The USDA’s National Ag Statistics Service released its Crop Production and World Agricultural Supply and Demand Estimate reports this week. Joe Vaclavik, President of Standard Grain in Tennessee, says it wasn’t a big surprise that U.S. corn and soybean crops grew.
“U.S. crops got a little bit bigger. I don’t necessarily know that that was a massive shock, but more of a surprise in soybeans than corn, but you’re talking about increases in both crops of less than a bushel per acre from last month, so I don’t necessarily know that it’s the biggest thing in the world. When you look at the world numbers, there is certainly some bearish stuff there. Your world soybean carryout projection jumped by more than four percent – I believe it’s a fairly significant jump for one month – along with lower demand for old crop, as well as bigger crops and big projections for South America. When you look at the soybean situation, it doesn’t look that good, and the situation is getting much more bearish. When you look to the United States, your ending stocks, or stocks-to-use ratio, are almost 2016 tech levels. It’s cause for concern, and we need to see more export demand for soybeans.”

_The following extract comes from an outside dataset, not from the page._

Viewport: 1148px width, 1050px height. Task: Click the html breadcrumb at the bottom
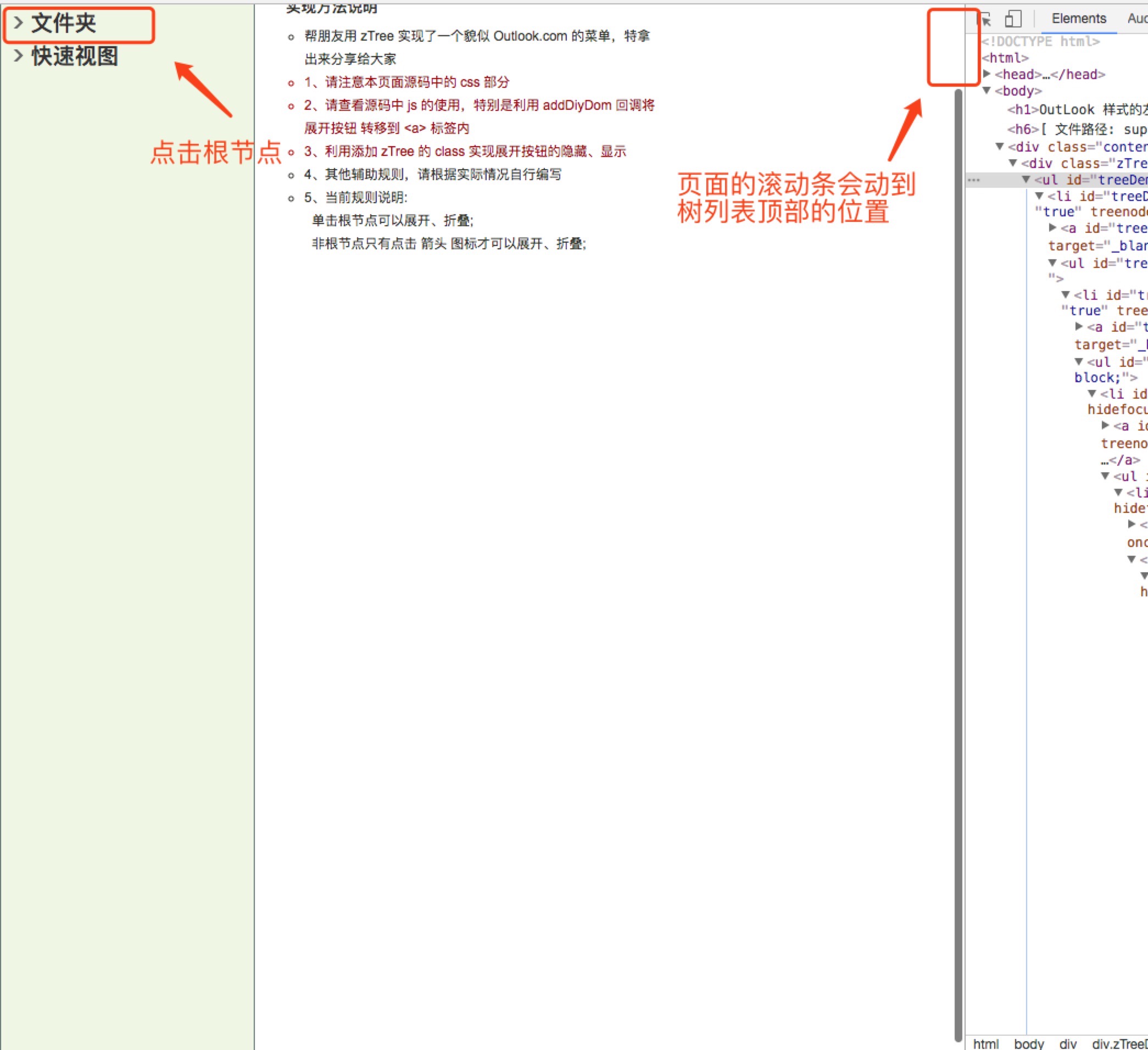(986, 1043)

He says there are a couple of main reasons that soybean exports have dropped by quite a bit; “One of the reasons we’re off, I think, 35 percent year over year in sales is because of the issues at the Gulf of Mexico. It’s absolutely hurt export business; beans that would have been shipped in this October-November window, that business went back to Brazil. The fact that we in the United States continue to have limited shipping capabilities, and this time, I think, hurt the fact that Brazil had a record crop last year and is in the process of planting what could be a record crop this year. Also not helpful is the fact that China has issues, including a lack of power at their crushing facilities and reduced demand. It’s just a number of factors.”
Vaclavik says the wheat numbers were more positive. “The wheat numbers were actually friendly. The U.S. numbers were friendly, in my view, certainly versus last month. The global numbers were friendly versus last month and relative to expectations, you got a story in wheat, but I would argue that we’re fairly priced here with winter wheat in the $7-$7.50 neighborhood. I don’t think we’re overpriced, but I don’t think we’re necessarily underpriced either. The wheat situation is friendly and going friendlier, whereas the row crops seem to be getting a little bit looser.

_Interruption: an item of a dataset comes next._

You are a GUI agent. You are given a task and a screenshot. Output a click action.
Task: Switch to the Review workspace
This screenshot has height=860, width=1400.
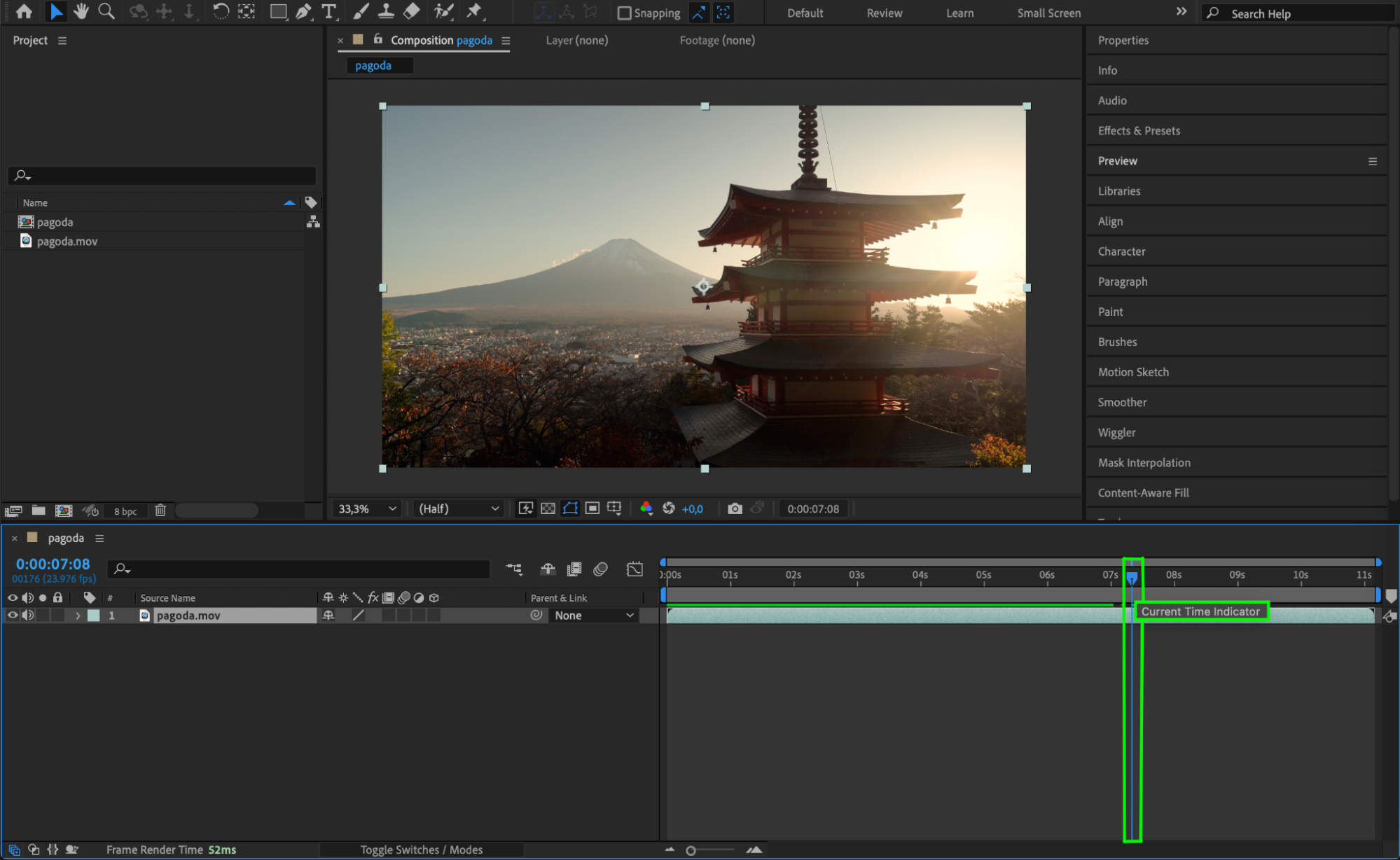[884, 13]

Overall demand for corn makes that market less concerning than soybeans.
“I think your demand base is still good and could improve. We’ve got a record number of export sales in corn, whereas, in beans, we are 35 percent behind last year. And corn ethanol production is going to ramp up because interior corn basis has fallen apart, and the board got cheaper, so ethanol production margins have improved drastically. You’re going to see that portion of corn demand really improve. The export sales are good, ethanol production is good, food demands off a little bit, we know that, but those two portions, your demand-based exports, and ethanol, I think, are good and potentially improving.”